Ireallywantadoughnut36 · 18/03/2026 22:11

I'm not sure of the house set up, but if you need to be in/have run out of being "out" then I'd try and stick to a different floor. Have toys in her bedroom instead of the living room/kitchen, read books, mine used to love a middle of the day bath and I'd throw some little plastic gen things in there for them to "treasure hunt". Just generally keeping her busy. If she knows daddy is there and can't be distracted, focus activities on him "shall we paint a picture for daddy to show him at lunchtime" or "we can't speak to him now but let's make biscuits for our dinner time when daddy will be with us". Ask him to also think about it, e.g. schedule some breaks when he can play or have lunch together every day, and ensure he doesn't just pop out, wave and go again as that used to drive my toddler wild with anger. It's definitely do-able (I say this as someone who went through covid with a husband, 2.5 yr old and 5 year old doing home schooling - be grateful for the soft play!)
Hopefully now the weather is picking up a bit you can get out lots too even if its just a walk to the park.

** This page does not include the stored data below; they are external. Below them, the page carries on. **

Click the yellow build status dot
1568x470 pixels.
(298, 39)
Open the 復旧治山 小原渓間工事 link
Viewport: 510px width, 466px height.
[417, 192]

Imisscoffee2021 · 20/03/2026 07:50

My husband WFH and I'm off with our toddler, he just knows daddy is here but working and he'll come out at "x" time (his lunch break) to play etc.

As its unusual for your husband to be home in the day why not make a clock picture with segments where daddy can play and daddy can't, so your daughter isn't always asking to see him? Just a simple pie chart style thing?